__SOURCE DOCUMENT__
=====

Sunday, March 6, 2016

WILTIMS #443-8: Surgery

So it begins. This rotation is always built up as the big beast of third year. The hours are the worst, the residents/attendings are some of the worst (I'm looking at you OBGYN), and the miniboard is essentially testing you on all of medicine again plus some stuff on managing surgical patients. Wednesday I got up at 3am, to leave the house by 4:15, to get to the hospital by 5:15, to collect the vital signs on all of the patients for the team by 6am, when we start rounds. From 7-8 today was M&M - not tasty candy, but the weekly Mortality and Morbidity conference. Here surgeons present mistakes that happened this week so that everyone can learn from them. 8-9 was a grand rounds presentation on aortic valve replacements. 9-10 was a lecture on pancreatitis and some case presentations.

At this point, one of my classmates and I realized that we were already exhausted and we'd be lucky if we got to go home in another 7 hours. Thursday, after a case went far longer than expected, I actually left at 7pm - nearly 14 hours after I sleepily stumbled into the hospital that morning. I can't complain though because a classmate left that night at 9pm.

Eight weeks. EIGHT WEEKS. Eight. Eight weeks. Oh, and one of those weeks is night shifts. Plus two weekend shifts.

Survival is the goal here.

MondayIL: Low blood pressure in pregnant woman? Tilt them a little onto their right side to relieve pressure from the vena cava.

=====

[Dataset items]
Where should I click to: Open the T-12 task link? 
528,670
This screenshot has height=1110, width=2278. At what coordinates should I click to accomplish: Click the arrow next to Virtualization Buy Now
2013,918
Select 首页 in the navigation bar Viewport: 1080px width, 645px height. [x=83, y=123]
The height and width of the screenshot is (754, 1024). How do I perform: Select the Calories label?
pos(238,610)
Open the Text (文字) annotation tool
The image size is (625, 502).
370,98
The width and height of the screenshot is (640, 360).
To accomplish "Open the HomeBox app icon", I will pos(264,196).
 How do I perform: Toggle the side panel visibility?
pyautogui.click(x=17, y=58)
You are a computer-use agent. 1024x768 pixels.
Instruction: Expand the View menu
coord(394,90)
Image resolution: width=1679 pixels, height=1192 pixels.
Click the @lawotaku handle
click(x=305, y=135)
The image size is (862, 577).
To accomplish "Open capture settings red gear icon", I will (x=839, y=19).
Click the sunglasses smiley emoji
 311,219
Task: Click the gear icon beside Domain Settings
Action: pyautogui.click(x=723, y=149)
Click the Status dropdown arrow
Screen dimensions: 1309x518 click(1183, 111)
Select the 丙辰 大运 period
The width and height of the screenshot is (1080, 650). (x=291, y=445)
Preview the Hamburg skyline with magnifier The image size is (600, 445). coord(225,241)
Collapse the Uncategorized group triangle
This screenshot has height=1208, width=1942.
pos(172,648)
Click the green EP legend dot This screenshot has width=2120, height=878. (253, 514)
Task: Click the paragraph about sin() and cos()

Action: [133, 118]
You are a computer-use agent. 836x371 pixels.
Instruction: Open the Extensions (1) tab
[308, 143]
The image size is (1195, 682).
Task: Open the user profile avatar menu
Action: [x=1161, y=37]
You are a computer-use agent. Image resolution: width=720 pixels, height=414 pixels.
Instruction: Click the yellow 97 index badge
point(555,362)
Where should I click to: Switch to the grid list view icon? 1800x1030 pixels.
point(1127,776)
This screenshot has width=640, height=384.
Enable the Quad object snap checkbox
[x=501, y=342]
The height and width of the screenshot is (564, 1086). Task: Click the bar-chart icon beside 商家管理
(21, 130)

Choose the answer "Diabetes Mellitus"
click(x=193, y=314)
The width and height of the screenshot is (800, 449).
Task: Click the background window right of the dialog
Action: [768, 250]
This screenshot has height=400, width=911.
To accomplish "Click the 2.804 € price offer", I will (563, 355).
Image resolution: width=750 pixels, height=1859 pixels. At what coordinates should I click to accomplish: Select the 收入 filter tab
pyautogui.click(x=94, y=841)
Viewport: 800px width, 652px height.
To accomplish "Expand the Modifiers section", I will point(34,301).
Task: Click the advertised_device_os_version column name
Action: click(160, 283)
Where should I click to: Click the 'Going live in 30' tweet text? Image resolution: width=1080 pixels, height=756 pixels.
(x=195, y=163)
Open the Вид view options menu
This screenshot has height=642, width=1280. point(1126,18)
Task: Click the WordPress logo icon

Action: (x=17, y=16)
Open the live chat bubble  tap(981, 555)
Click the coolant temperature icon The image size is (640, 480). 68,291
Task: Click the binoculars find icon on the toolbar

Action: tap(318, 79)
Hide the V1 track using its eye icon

=====

__ASSIGNED TASK 1__
Rewrite the paragraph of the surgery rotation post that begins "At this point, one of my classmates" as a shorter version that keeps its main facts.
__ASSIGNED TASK 2__
Write what comes next in the surgery rotation post, starting after its final line.

__WRITTEN REPLY 1__
By this point, a classmate and I were already exhausted, with perhaps 7 more hours before we could go home. On Thursday a case ran long, and I left at 7pm, nearly 14 hours after arriving. I can't complain, since a classmate left at 9pm that night.

__WRITTEN REPLY 2__
Phrase of the day: "Not dead until warm and dead." If someone is brought in with severe hypothermia and no signs of life, you must warm the person before you can pronounce them dead. Once you warm them, there is a chance that their extremely suppressed vital signs may come back. If not, then they're actually dead.

TuesdayIL: Vascular surgeons can build you a new aorta inside your crappy one, so long as they reroute blood to all the arteries that normally branch off of the aorta. Do not think this is some Bionic Man stuff; this is the absolute last resort and will probably only buy you a few more years before something catastrophic happens. The diagram on the right was drawn by our chief resident to explain what the plan was to the whole team.

WednesdayIL: Since acute pancreatitis is a clinical diagnosis (i.e. there is no test or scan that needs to be done to officially diagnose it), there is actually no need to do a CT scan until around 72 hours after presentation. At that point, you can tell the difference between inflammation and necrosis which can help steer management of the condition.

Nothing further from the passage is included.